Here with susieR
version 0.4 I examine an example identified from simulations where SuSiE seems to have made mistakes. The data-set can be downloaded here.
%cd ../dsc/susie_comparison
null_weight
did help elimating the false discovery in this case example, although on average it did not seem to help much for CS coverage.
dat = readRDS('lm_less/liter_data_4_summarize_ld_1_lm_less_3.rds')$data
r=1
fitted = susieR::susie(dat$X, dat$Y[,r], L=5,
estimate_residual_variance=TRUE,
scaled_prior_variance=0.1, compute_univariate_zscore = TRUE,
tol=1e-3, track_fit=TRUE)
b = dat$true_coef[,r]
b[which(b!=0)] = 1
susieR::susie_plot(fitted, y='z', b=b, main = paste('z-scores'))
Obviously one CS in cyan it identifies is problematic.
susieR::susie_plot(fitted, y='PIP', b=b, main = paste('z-scores'))
Let's look at the fit summary:
summary(fitted)$cs
Notice immediately that the 2nd single effect was dropped by the algorithm. It warrants to track the fit:
susieR::susie_plot_iteration(fitted, 5, 'test_track_fit')
%preview test_track_fit.gif
The BF is quite large. The z-score for variable 217 is quite small, though:
fitted$z[217]
The true effect sizes are:
cbind(dat$true_coef[,r][which(b==1)], which(b==1))
Where the first one is perhaps too small to pick up anyways. The observed z-scores for true causal variables are:
cbind(fitted$z[which(b==1)], which(b==1))
The 2nd signal, which has smallest z-score, is in fact quite close to the variable 217 SuSiE has picked up. Their correlation is:
cor(dat$X[,217], dat$X[,229])
They are highly correlated as expected. It is just a bit puzzling why SuSiE would rather pick 217 which has observed z-score of -0.05.
f2 = susieR::susie(dat$X, dat$Y[,r], L=5,
estimate_residual_variance=TRUE,
estimate_prior_variance=TRUE,
compute_univariate_zscore = TRUE,
tol=1e-3, track_fit=TRUE)
susieR::susie_plot(f2, y='PIP', b=b, main = paste('z-scores'))
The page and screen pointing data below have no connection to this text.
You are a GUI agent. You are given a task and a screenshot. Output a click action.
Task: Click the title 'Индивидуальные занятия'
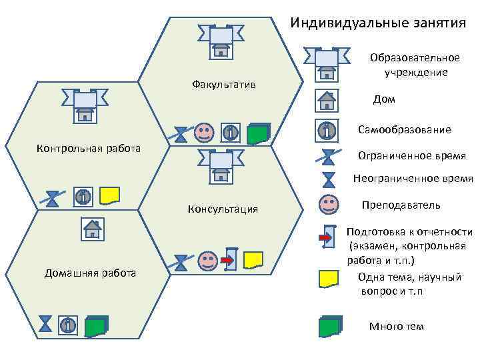point(378,23)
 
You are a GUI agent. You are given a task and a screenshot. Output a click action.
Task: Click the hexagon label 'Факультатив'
point(223,85)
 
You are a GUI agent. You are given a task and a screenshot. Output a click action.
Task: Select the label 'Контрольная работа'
point(88,147)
Now SuSiE identifies two causal signals, but still not the first one. Let's see their PIP:
cbind(fitted$pip[which(b==1)], which(b==1))
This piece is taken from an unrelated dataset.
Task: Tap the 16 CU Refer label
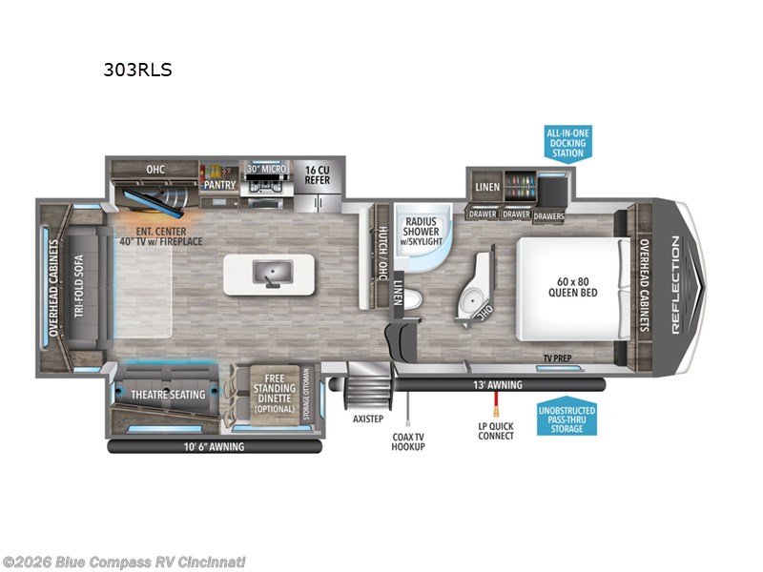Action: (x=318, y=174)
PIP for the first signal is very small. But estimated prior variance are large for the 2 effects,
f2$V / var(dat$Y[,r])
summary(f2)$cs
f22 = susieR::susie(dat$X, dat$Y[,r], L=5,
estimate_residual_variance=TRUE,
scaled_prior_variance=0.5,
compute_univariate_zscore = TRUE,
tol=1e-3, track_fit=TRUE)
summary(f22)$cs
It still makes a decision on including variable 217.
As pointed out by Matthew, in case L=5 susie is actually mis-using the “non-significant effects’ (2,4,5) to induce a correlation at variable 217. Here I try with L=3 for example,
summary(susieR::susie(dat$X, dat$Y[,r], L=3,
estimate_residual_variance=TRUE,
scaled_prior_variance=0.1,
compute_univariate_zscore = TRUE,
tol=1e-3))$cs
Here, 229 is included, though in a low purity set. For L=4,
summary(susieR::susie(dat$X, dat$Y[,r], L=4,
estimate_residual_variance=TRUE,
scaled_prior_variance=0.1,
compute_univariate_zscore = TRUE,
tol=1e-3))$cs
Again we are missing 229, but got 227 which is very close. This is a convergence issue to be revisited.
First, I use a small null weight (just to test the water),
f3 = susieR::susie(dat$X, dat$Y[,r], L=5,
estimate_residual_variance=TRUE,
scaled_prior_variance=0.1,
null_weight = 0.5,
compute_univariate_zscore = TRUE,
tol=1e-3, track_fit=TRUE)
summary(f3)$cs
Interestingly it now picks another irrelevant CS. Although it has a small BF, compared to the BF with null variable it is still a lot larger. That is, a small penalty does not help but made it worse. This in fact highlights the originally missed 2nd effect. The convergence happened rather quickly. It seems there is a potential to make the 2nd CS a lot larger (to contain variables around position 250) thus removing it for good.
susieR::susie_plot_iteration(f3, 5, 'test_track_fit_3')
%preview test_track_fit_3.gif
The BF for set involving the null variable is small compared to others.
f3$lbf
Now I increase the null penalty,
f4 = susieR::susie(dat$X, dat$Y[,r], L=5,
estimate_residual_variance=TRUE,
scaled_prior_variance=0.1,
null_weight = 0.9,
compute_univariate_zscore = TRUE,
tol=1e-3, track_fit=TRUE)
summary(f4)$cs
susieR::susie_plot_iteration(f4, 5, 'test_track_fit_4')
%preview test_track_fit_4.gif
It seems the problematic variable is removed. I now try to trick summary
to display more information just to checkout how it helped,
f4$null_index=0
f4$sets = susieR::susie_get_CS(f4, cbind(dat$X,0), min_abs_corr=0)
summary(f4)$cs
f4$lbf
Notice that with the use of null variable, the previously "wrong" variable 217 now ends up in a CS with purity of 0.08, thus not selected. The null variable itself forms a separate CS, though, with a small BF.